* _What the task asks_: Check every line below for the string "agent". Copy the ones that have it.

* _Data supplied_:
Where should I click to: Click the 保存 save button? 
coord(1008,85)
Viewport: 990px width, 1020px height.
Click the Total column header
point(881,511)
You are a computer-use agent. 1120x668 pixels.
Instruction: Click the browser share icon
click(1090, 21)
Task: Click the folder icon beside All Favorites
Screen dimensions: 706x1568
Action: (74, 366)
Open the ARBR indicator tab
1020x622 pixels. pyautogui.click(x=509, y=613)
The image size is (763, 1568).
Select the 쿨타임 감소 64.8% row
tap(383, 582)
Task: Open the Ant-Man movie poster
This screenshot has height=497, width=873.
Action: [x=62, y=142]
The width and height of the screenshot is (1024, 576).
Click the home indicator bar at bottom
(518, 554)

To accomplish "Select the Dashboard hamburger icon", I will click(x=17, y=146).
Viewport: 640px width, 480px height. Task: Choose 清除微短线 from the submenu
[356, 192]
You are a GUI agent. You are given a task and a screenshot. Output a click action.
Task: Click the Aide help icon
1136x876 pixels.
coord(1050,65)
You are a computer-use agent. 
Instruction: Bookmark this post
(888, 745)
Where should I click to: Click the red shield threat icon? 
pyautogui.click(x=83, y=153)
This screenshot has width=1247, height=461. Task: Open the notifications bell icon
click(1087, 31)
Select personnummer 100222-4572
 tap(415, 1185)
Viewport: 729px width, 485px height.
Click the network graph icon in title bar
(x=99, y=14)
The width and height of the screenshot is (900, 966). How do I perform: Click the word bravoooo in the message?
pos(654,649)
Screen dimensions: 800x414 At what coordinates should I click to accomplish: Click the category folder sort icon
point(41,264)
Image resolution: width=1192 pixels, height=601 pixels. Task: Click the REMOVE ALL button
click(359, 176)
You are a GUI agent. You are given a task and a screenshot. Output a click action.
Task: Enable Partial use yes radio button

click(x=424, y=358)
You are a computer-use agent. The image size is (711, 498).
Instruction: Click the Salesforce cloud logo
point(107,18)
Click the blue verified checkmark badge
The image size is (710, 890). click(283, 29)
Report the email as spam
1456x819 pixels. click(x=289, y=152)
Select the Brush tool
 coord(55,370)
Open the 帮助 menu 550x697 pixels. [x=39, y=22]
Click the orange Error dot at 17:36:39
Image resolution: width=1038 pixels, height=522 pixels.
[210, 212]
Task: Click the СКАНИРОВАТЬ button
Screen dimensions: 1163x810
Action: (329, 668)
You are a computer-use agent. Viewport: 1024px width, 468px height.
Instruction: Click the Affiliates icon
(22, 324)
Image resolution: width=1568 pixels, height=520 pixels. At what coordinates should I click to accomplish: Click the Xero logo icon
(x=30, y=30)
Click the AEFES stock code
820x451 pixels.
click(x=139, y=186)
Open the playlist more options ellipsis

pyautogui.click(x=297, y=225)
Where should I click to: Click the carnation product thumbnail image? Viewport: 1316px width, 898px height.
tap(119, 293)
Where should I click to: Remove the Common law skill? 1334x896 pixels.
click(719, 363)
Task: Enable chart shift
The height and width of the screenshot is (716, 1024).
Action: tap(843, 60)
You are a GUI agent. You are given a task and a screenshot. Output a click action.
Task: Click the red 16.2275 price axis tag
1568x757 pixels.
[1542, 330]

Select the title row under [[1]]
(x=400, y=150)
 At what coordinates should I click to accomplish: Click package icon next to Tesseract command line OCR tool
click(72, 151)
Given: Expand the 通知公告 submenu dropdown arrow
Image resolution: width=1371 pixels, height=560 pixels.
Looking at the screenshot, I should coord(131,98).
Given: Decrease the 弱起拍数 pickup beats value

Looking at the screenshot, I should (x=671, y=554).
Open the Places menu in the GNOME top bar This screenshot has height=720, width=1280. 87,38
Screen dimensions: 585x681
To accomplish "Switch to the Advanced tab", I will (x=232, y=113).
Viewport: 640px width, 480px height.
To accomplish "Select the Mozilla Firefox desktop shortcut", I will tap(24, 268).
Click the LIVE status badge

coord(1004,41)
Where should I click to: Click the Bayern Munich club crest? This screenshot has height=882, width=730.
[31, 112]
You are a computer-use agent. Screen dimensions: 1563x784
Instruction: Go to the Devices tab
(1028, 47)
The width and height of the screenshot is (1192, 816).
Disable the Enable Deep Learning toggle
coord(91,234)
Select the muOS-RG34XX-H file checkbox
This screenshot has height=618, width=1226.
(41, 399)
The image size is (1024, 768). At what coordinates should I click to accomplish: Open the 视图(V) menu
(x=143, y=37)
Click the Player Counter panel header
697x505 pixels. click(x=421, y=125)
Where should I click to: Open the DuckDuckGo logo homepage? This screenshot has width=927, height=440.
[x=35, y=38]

* _Solution to this exercise_:
You are a computer-use agent. 1120x668 pixels.
You are a GUI agent. You are given a task and a screenshot. Output a click action.
You are a computer-use agent. 
You are a GUI agent. You are given a task and a screenshot. Output a click action.
You are a computer-use agent. The image size is (711, 498).
You are a computer-use agent. Viewport: 1024px width, 468px height.
You are a GUI agent. You are given a task and a screenshot. Output a click action.
You are a computer-use agent. Screen dimensions: 1563x784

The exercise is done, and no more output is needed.